El equilibrio cinematográfico es una hazaña muy complicada de alcanzar. Cuando se trata de hacer confluir en una misma pieza ciertas dosis de humor —aunque, en este caso, sea bastante negro— con la gravedad o afectación propias del drama familiar y algo de descaro y desenfreno el resultado puede ser ciertamente catastrófico, una masa informe desprovista de carácter propio que coja de aquí y de allí y termine convertida en un espectáculo descompensado y desalineado. Por fortuna, no es este el caso, y el danés Anders Thomas Jensen ha orquestado, después de las muy interesantes Men & Chicken (2015), Las manzanas de Adam (2005) o Los carniceros verdes (2003) una espectacular muestra de cine complejo y directo que, aunque contradictorio, sabe apuntar directo al corazón previa parada en el cerebro. Ayuda, por supuesto, un guion —a cuatro manos entre él mismo y Nikolaj Arcel— que funciona como un reloj en lo importante y que deja en manos de su variopinto grupo de protagonistas la tarea de levantar lo aparente a base de carisma.

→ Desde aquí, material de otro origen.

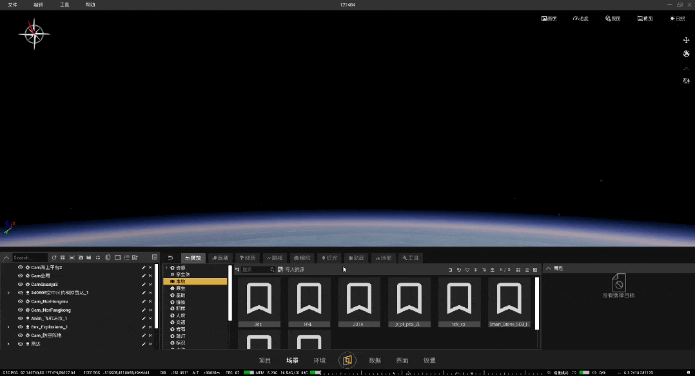Click the pan/move icon on right toolbar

Por simplificar, solo diremos que veremos la historia de un padre de familia, militar de los que pasan poco tiempo en casa y no expresan muy bien sus sentimientos —como siempre, titánico Mads Mikkelsen— que pierde a su mujer en un accidente de tren, del que sobrevive su hija. En ese desgraciado evento también estaba presente un excéntrico matemático —fantástico Nikolaj Lie Kaas en uno de sus múltiples registros—, también superviviente, con unas amistades de lo más variopintas, que por una serie de circunstancias dudará de la verosimilitud de la condición de «accidente» del terrible suceso y que, juntos, se embarcarán en la búsqueda de respuestas, venganza o redención, según el caso de cada uno de ellos. La brillantez del filme viene, en este caso, en cómo entrelaza las motivaciones de cada uno de los integrantes del grupo dentro de su particular vendetta, que va desde lo personal o íntimo hasta lo brutalmente expansivo, de modo que toca teclas muy diversas entre sí, pasando por tonos muy diferentes —por momentos se podría hasta decir que, sobre el papel, incompatibles— que profundizan lo justo en sus matices personales pero que convierten el choque de sus personalidades en un eterno conflicto irresoluble que encaja como una condena, como un despropósito del que te tienes que hacer cargo y que, oh sorpresa, te acaba convirtiendo en alguien distinto, o complementario. El guion, claro, no falta a su tarea de representar gran cantidad de subgrupos y sus interrelaciones, y dibujar un rico subtexto en todos ellos mediante una interacción casi subliminal donde, esta vez, los protagonistas son los descastados y los impopulares: la enfermedad mental, de este modo, juega un papel fundamental enunciado de forma explícita, y al tocar temas como la distorsión o la no aceptación de la imagen corporal, los grados elevados de alexitimia —la incapacidad para expresar las propias emociones—, la identidad sexual o los traumas asociados a momentos del ciclo vital y entrelazarlo todo con una trama principal firme y poco dada a la dispersión argumental consigue recorrer un camino potencialmente lleno de piedras y no solo salir por su propio pie, sino habiendo conquistado el terreno.
Pese a que todo su peso narrativo reposa sobre el aleteo de una mariposa, no hay razón para no pensar que el huracán es, en efecto, un evento absolutamente unificador.
Aun basando su idiosincrasia fílmica en el concepto de la estadística y sus desviaciones, en una suerte de teoría del caos de baja envergadura que quiere jugar con los sueños y las pasiones de las personas, Jinetes de la justicia resulta ambivalente desde su propio título: no es una búsqueda de la redención, sino la aceptación de que buscar no implica encontrar, o en este caso, de que a veces encontrar precede al acto de buscar, con todo el error que puede llegar a implicar. La duda que siembra Anders Thomas Jensen, que esperemos que consiga alcanzar un mercado internacional que le posicione cómodamente como el enorme autor que es, viene cuando recuerda a su audiencia que el propio acto cinematográfico convierte, en este caso, lo trivial o fortuito en un acto de eterna e incalculable causalidad, y pese a que todo su peso narrativo reposa sobre el aleteo de una mariposa, no hay razón para no pensar que el huracán es, en efecto, un evento absolutamente unificador.